Ce mot sublime fut à peine entendu, et le 10 décembre 1840 arrivaient à Paris, ramenés par un fils de roi, ces restes qu’on appelait des cendres, comme pour leur prêter je ne sais quel poétique prestige d’antiquité. Ceux qui ont vu cette journée ne l’oublieront jamais. Ce fut un second retour de l’île d’Elbe. On eût dit un monarque rentrant en triomphe dans sa capitale. Le ciel même semblait s’être mis de la fête. Au ciel, le soleil d’Austerlitz ! Dans l’air, des milliers de petites étoiles de glace qui, en tombant, irisaient le sol et le char. Pour porte d’entrée, l’Arc de Triomphe ! Pour cortège, des débris de l’ancienne armée mêlés aux gloires de la nouvelle ! Sur tout le parcours, une foule innombrable, étagée sur des estrades et saluant, d’acclamations passionnées, chaque pas du char qui s’avançait ! Aux Invalides, toutes les autorités constituées, tous les pouvoirs publics, l’Armée, le Parlement, la Magistrature, l’Université, les Académies, en grand costume, inclinant devant ce cercueil, l’élite de la France libre ! Enfin, pour couronnement de cette journée d’apothéose, le Requiem de Mozart, chanté par ce que tout Paris comptait de plus illustres artistes !

A cinq heures, tout était fini. Le bruit et l’éclat de cette fête triomphale s’éteignaient peu à peu, et le soir, quand le silence et la nuit eurent repris possession de la ville, il y avait deux rois de France à Paris, l’un aux Tuileries, l’autre aux Invalides.

De 1840 à 1848, la France fut travaillée d’un mal étrange, que Lamartine caractérisa par un mot profond : « La France s’ennuie ! » Pourquoi s’ennuyait-elle ? Elle avait soif de gloire. Elle était reprise d’un besoin de bataille et d’aventure ; le grand Retour avait remué dans son âme tous ses ferments d’ardeur belliqueuse.

Le roi résistait avec toutes les forces de la conviction à ces agitations qu’il jugeait malsaines et dangereuses. Il se complaisait à s’entendre appeler le Napoléon de la Paix. M Thiers, tant qu’il fut ministre, avait poussé dans un sens contraire avec une énergie égale, et un jour, dans une discussion avec Louis-Philippe, il alla jusqu’à lui dire : « Sire, le Napoléon de la Guerre a péri par la guerre, le Napoléon de la paix périra par la paix. »

M. Thiers, ayant été remplacé par M. Guizot, retourna à ses travaux et publia, de 1845 à 1847, les premiers volumes de son Histoire de l’Empire. Nouveau triomphe de l’Empereur !

Là apparut en lui, non plus seulement l’homme de guerre, mais l’organisateur, l’administrateur, le législateur ; là se produisirent devant nous, dans tous leurs détails, ses grandes créations sociales : l’établissement du Concordat, la reconstitution de l’Université, l’achèvement de la promulgation du Code civil, la réorganisation de nos finances.

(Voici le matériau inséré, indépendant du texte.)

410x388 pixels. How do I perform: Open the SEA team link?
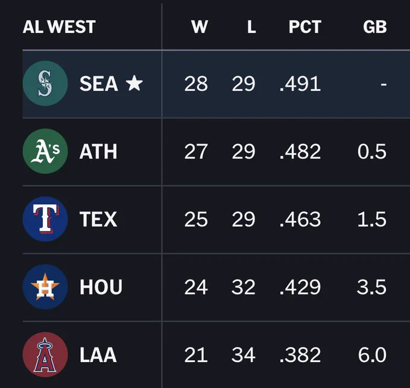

Je ne sais quoi de plus sévère, de plus grave s’ajouta à sa gloire. Le souvenir de son despotisme, dont on ne souffrait plus, s’effaça devant ses services dont on profitait encore, et l’admiration réfléchie d’un grand nombre d’esprits sérieux se joignait peu à peu à l’enthousiasme des passionnés, quand éclata la révolution de Février.

Quelle part y eut-il ? Aucune, je crois. En réalité, personne n’a fait la révolution de Février. Elle s’est faite. Comment ? pourquoi ? Il y a là un mystère qui reste inexplicable. Mais une fois l’évènement accompli, une fois le trône renversé, le terrible hôte des Invalides rentra en scène et reprit sa part dans les évènements.

Quatre actes foudroyants, et qui rappellent ses campagnes d’Italie, signalèrent son intervention dans notre histoire.

En juin, il fit rentrer son neveu exilé.

En octobre, il le fit nommer député.

Le 10 décembre 1848, président de la République.

Le 2 décembre 1852, Empereur. En dix-huit ans, cette ombre avait brisé un trône, renversé une république, fondé une dynastie ! Que lui restait-il à faire ? Elle ne pouvait plus monter, non ! mais elle pouvait descendre ! Ici commence la seconde phase, et la plus extraordinaire peut-être, de cette destinée posthume.